Using published data from multiple studies, and using statistical approaches to correct for differences among those studies, I trained multiple support vector machines to predict the infectious agent a particular patient had. I then used recursive feature elimination to identify the specific genes that were most over- or under- expressed when a patient gained that infection.
HIV treatment was revolutionized with the development of “highly active antiretroviral therapy” (HAART) in 1996: a three- drug cocktail targeting two distinct mechanisms unique to HIV. This proved to be incredibly effective at stopping the progression of HIV. While new drugs continue to be developed, HIV’s rapid mutation rate has led to the development of resistant strains. I sought to understand the impact of antiretroviral medications on the genomic evolution of HIV-1.
Using publicly available HIV genome data, I calculated nucleotide diversity measures and used those to calculate the rate of genomic evolution. I then trained a support vector machine to predict treatment resistance, and used recursive feature elimination to identify specific regions of the genome that appear to be driving resistance.
As we’ve gained more data and information about disease processes, we’ve learned that diseases we once thought of as homogeneous (e.g., cancer) are actually comprised of many different diseases that all present similarly. Now, with ubiquitous electronic health record data, it’s increasingly possible to find this heterogeneity of diseases that was previously impossible (informaticists call this “ehr-based clinical phenotyping”). The research group I worked for set out to do this for pre-diabetes.
I used association rule mining (ARM) to identify groups of patients that were likely to progress to diabetes. I then used penalized logistic regression to generate propensity scores for patients receiving statins, and used those scores to match patients within the ARM-defined groups. Through this process, three different groups of patients, with different risks of diabetes progression, were identified. This work was presented at an American Medical Informatics Association meeting.
More Info: Paper
Resourcing care coordinators has been an ongoing issue, made particularly prominent by the changing payment schemes in healthcare (e.g., patient-centered medical homes, accountable care organizations, value-based contracts, etc). One common approach is to pay clinics based on the medical complexity of their patients, reasoning that more complex patients likely take more time and resources from care coordinators. However, anecdotally, that was not the case - this project set out to understand what the actual drivers of care coordination time are.

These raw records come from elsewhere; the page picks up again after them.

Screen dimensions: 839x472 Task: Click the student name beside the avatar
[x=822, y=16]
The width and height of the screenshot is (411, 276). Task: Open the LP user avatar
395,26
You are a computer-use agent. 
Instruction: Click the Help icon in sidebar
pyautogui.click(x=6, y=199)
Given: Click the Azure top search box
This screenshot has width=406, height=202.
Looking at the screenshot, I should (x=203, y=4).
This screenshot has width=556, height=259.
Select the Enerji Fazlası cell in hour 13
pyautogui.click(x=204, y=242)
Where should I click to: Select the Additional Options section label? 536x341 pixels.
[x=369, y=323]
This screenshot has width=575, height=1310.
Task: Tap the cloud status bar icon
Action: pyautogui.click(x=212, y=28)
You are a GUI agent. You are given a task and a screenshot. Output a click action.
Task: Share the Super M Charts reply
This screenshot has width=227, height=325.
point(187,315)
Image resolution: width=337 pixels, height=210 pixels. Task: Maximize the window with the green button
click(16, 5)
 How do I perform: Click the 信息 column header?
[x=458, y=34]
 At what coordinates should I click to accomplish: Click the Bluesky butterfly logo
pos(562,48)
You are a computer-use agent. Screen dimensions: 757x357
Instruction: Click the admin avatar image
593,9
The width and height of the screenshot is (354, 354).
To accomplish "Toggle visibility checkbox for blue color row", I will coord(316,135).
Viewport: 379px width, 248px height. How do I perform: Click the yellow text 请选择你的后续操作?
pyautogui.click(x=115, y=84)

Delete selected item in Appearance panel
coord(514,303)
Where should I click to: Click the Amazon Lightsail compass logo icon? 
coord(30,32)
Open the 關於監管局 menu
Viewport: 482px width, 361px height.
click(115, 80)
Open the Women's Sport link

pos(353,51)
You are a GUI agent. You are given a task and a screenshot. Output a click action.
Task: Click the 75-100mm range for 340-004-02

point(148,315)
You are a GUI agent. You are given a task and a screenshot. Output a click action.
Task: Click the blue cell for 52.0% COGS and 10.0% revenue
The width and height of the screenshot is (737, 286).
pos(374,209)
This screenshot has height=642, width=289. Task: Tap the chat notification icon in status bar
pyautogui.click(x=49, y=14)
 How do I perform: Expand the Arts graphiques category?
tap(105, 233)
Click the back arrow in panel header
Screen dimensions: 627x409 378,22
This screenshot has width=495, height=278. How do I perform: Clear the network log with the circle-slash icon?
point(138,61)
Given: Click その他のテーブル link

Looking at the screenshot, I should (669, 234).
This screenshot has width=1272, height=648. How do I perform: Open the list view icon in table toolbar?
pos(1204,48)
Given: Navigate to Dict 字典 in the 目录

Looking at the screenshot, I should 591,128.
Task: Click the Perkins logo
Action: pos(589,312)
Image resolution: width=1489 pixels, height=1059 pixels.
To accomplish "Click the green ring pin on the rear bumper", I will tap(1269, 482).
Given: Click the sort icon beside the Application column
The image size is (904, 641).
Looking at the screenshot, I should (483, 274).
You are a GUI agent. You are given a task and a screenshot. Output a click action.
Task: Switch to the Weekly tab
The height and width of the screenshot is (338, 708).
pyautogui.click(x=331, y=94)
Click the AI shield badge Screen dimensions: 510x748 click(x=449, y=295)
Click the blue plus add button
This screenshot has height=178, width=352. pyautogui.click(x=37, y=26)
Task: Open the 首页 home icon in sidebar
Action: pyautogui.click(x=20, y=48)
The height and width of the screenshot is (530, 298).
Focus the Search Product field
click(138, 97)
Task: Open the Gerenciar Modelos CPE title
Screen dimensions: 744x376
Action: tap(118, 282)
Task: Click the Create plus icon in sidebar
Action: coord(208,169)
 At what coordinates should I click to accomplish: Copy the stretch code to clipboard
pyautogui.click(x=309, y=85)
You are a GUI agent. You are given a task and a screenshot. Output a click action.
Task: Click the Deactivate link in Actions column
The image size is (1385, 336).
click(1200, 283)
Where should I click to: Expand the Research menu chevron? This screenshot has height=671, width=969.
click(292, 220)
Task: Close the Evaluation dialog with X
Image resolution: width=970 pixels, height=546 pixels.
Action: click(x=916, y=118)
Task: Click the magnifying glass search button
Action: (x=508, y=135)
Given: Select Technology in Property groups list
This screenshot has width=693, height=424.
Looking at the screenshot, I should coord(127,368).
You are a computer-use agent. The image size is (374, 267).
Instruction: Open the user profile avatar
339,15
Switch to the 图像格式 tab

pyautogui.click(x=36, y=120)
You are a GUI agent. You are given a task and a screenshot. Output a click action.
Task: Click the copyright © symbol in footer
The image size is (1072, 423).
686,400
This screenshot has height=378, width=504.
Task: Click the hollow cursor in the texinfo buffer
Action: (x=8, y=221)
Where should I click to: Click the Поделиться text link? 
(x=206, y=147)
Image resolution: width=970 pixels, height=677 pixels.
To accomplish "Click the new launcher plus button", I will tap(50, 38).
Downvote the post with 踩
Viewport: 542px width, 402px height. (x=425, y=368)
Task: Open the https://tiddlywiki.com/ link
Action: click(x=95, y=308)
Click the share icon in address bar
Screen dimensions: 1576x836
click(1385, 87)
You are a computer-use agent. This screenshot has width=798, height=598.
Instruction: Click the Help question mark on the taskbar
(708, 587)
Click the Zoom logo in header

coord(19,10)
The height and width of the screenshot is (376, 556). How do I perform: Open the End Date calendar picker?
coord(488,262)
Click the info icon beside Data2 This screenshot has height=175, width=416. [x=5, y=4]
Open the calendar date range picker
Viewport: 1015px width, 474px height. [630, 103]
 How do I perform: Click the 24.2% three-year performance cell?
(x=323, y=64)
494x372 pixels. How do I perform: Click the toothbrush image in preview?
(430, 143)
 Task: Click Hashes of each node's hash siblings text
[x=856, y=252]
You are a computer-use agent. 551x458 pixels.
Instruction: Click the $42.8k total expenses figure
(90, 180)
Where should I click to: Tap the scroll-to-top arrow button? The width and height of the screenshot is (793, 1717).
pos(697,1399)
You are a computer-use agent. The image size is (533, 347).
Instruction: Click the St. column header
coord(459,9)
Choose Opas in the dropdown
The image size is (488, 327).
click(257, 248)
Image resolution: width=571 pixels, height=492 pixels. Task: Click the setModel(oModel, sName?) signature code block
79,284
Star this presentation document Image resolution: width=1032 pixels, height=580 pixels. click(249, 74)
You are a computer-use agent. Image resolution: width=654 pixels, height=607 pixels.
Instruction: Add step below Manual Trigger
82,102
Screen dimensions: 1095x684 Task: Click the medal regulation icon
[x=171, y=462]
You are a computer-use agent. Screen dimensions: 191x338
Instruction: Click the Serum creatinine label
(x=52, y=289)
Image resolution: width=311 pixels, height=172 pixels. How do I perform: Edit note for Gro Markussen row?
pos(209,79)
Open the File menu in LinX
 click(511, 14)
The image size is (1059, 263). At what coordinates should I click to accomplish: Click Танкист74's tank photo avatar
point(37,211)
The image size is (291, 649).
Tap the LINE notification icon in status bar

Two different data sources were identified: a database compiled by case managers and care coordinators (including utilization billed in 15 minute increments) and data from electronic health records. I combined this data and used a linear model trained with stepwise regression to identify drivers of care coordination time. Social factors, like housing status, were associated with substantially higher coordination time than medical complexity. This work was presented at an American Public Health Association meeting.